[Stored data]
────────
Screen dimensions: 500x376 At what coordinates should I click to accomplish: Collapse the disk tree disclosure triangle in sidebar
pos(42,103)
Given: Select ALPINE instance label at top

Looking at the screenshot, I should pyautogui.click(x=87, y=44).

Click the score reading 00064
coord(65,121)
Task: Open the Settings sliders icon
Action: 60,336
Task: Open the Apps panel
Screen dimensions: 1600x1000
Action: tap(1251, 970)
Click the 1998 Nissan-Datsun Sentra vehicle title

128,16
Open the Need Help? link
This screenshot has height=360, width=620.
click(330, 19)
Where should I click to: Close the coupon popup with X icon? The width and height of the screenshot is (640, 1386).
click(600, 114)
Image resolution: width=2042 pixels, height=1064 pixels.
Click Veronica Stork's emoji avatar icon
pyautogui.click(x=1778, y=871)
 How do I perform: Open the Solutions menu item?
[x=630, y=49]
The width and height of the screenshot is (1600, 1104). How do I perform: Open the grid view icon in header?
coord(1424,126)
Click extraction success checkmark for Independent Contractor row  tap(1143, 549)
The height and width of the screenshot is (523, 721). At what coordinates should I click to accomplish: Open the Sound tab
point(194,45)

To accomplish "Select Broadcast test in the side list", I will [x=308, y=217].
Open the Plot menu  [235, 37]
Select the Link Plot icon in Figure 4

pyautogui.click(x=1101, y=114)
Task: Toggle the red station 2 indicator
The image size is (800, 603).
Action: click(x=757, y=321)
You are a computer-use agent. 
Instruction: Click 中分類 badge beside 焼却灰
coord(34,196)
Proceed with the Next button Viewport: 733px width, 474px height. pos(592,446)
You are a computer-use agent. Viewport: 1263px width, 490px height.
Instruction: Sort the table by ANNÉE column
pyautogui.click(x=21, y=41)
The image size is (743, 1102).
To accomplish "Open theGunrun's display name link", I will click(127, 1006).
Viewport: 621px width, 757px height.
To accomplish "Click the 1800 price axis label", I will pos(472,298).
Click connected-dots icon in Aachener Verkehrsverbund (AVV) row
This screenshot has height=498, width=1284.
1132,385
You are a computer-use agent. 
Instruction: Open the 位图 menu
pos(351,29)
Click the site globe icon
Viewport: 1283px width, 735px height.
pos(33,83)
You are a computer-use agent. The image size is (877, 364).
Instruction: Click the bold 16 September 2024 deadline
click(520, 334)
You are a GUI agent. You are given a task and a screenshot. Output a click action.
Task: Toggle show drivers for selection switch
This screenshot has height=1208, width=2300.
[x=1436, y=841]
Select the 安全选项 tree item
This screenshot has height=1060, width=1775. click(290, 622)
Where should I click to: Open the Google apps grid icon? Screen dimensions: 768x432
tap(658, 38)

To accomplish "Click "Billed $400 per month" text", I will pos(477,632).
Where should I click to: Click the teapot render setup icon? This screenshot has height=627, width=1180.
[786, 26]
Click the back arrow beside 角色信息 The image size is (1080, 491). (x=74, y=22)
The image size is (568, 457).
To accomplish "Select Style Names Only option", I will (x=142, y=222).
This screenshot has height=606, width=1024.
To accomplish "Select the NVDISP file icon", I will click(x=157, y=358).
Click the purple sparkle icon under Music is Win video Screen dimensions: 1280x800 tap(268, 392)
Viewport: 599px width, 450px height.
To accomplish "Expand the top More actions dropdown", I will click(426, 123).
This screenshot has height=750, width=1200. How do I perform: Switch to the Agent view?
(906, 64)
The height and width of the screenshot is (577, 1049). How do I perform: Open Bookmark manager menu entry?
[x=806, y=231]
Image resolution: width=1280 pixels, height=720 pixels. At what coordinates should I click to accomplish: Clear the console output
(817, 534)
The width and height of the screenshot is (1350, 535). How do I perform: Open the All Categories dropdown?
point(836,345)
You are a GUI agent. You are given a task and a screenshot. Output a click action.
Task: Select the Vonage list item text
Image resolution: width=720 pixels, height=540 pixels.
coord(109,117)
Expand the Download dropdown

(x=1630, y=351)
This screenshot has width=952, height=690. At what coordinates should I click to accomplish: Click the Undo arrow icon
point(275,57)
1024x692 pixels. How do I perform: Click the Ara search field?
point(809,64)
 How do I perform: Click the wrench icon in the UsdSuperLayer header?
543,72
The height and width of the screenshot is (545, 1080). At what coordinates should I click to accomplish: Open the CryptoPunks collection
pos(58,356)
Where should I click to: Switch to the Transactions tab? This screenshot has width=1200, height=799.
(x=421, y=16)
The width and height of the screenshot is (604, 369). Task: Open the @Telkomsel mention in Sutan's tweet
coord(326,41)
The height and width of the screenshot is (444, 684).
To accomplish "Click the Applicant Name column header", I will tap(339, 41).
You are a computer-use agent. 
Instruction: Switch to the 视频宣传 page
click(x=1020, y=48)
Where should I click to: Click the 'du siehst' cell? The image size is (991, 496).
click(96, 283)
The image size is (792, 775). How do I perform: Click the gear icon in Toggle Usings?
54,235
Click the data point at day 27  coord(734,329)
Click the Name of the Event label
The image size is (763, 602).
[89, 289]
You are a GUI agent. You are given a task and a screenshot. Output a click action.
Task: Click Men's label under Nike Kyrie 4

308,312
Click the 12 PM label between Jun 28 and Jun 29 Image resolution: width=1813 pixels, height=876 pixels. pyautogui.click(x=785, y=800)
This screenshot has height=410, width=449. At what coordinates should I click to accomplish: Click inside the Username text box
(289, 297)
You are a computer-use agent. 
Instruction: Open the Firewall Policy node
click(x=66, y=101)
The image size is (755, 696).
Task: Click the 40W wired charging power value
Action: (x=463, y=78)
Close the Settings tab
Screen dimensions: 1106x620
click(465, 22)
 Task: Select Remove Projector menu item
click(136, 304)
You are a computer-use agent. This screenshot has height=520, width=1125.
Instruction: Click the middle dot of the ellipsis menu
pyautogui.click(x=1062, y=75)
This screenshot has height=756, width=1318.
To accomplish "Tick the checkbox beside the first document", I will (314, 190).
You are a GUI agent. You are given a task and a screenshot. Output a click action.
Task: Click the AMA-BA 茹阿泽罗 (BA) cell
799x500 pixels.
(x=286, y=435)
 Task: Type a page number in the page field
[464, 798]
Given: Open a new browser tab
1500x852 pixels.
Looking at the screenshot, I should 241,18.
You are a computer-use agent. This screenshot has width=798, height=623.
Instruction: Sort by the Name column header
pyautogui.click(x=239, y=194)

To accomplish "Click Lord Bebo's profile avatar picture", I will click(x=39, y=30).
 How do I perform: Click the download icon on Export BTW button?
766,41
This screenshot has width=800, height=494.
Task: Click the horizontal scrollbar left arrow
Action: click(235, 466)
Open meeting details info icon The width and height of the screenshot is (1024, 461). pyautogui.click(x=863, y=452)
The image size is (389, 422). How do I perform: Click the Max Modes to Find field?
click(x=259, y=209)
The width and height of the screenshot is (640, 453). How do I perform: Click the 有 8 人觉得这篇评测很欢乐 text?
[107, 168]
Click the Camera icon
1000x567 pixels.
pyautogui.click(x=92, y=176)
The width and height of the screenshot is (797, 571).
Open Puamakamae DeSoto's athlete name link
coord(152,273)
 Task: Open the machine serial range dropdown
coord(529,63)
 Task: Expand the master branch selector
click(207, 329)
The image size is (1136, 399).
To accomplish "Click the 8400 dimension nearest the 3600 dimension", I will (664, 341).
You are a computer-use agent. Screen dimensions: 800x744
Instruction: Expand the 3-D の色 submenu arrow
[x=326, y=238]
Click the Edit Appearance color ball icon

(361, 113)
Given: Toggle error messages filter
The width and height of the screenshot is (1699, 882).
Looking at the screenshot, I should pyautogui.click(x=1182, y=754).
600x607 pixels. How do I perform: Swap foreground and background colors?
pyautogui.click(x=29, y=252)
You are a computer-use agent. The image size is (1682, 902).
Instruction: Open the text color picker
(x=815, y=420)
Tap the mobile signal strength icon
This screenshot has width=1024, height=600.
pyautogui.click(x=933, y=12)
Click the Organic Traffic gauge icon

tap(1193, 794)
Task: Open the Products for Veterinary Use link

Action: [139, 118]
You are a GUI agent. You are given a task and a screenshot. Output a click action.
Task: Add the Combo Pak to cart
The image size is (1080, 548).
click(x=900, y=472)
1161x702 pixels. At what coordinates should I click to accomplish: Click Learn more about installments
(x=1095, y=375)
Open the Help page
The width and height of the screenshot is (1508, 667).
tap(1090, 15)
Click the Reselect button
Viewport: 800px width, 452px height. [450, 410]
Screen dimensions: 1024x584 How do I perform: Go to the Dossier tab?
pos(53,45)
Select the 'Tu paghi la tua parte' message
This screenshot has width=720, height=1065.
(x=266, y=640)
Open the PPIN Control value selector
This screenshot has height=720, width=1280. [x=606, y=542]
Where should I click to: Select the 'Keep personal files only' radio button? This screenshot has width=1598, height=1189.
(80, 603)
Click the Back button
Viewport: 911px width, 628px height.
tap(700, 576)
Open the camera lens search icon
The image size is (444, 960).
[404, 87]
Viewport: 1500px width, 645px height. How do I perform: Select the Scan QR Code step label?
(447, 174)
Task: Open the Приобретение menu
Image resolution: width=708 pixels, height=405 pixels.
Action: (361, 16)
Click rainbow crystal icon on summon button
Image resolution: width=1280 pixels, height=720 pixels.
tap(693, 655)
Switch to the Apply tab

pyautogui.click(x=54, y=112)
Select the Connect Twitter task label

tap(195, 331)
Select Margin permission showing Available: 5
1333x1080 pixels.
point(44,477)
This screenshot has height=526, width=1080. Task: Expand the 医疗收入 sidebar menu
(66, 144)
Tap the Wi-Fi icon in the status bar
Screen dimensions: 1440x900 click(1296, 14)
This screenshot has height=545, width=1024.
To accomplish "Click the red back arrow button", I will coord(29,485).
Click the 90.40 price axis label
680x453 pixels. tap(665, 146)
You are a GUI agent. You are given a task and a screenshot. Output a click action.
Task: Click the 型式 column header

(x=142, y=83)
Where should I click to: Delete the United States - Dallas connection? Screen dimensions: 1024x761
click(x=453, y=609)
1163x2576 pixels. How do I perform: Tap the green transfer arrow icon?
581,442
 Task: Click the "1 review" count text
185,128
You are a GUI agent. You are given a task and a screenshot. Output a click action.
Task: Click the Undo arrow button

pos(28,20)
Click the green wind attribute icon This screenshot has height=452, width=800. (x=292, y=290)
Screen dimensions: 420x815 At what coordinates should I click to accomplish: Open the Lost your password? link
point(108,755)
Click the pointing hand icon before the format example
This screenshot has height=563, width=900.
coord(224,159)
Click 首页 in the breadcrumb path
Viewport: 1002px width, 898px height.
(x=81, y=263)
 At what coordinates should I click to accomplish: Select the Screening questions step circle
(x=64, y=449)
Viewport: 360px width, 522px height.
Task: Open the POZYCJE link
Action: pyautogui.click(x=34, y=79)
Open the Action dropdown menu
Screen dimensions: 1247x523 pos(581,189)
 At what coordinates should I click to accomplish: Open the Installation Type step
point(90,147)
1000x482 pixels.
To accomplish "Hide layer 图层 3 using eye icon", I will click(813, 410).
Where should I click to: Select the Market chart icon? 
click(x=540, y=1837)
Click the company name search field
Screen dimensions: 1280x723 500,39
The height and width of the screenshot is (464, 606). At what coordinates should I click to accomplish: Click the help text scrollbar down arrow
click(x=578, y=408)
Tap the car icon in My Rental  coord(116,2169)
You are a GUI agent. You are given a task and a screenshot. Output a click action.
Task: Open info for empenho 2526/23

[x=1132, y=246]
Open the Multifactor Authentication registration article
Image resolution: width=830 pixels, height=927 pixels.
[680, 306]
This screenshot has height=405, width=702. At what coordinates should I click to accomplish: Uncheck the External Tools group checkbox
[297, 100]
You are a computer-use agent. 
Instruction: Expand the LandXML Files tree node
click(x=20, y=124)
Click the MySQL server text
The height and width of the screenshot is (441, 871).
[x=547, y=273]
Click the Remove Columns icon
────────
## [PROBLEM DETAILS]
Take the entries above and return only the lines from the one with "How do I perform: Click the download" to the one with "Given: Toggle error messages filter", both included, unchanged.

## [OUTPUT OF THE TASK]
 How do I perform: Click the download icon on Export BTW button?
766,41
This screenshot has width=800, height=494.
Task: Click the horizontal scrollbar left arrow
Action: click(235, 466)
Open meeting details info icon The width and height of the screenshot is (1024, 461). pyautogui.click(x=863, y=452)
The image size is (389, 422). How do I perform: Click the Max Modes to Find field?
click(x=259, y=209)
The width and height of the screenshot is (640, 453). How do I perform: Click the 有 8 人觉得这篇评测很欢乐 text?
[107, 168]
Click the Camera icon
1000x567 pixels.
pyautogui.click(x=92, y=176)
The width and height of the screenshot is (797, 571).
Open Puamakamae DeSoto's athlete name link
coord(152,273)
 Task: Open the machine serial range dropdown
coord(529,63)
 Task: Expand the master branch selector
click(207, 329)
The image size is (1136, 399).
To accomplish "Click the 8400 dimension nearest the 3600 dimension", I will (664, 341).
You are a computer-use agent. Screen dimensions: 800x744
Instruction: Expand the 3-D の色 submenu arrow
[x=326, y=238]
Click the Edit Appearance color ball icon

(361, 113)
Given: Toggle error messages filter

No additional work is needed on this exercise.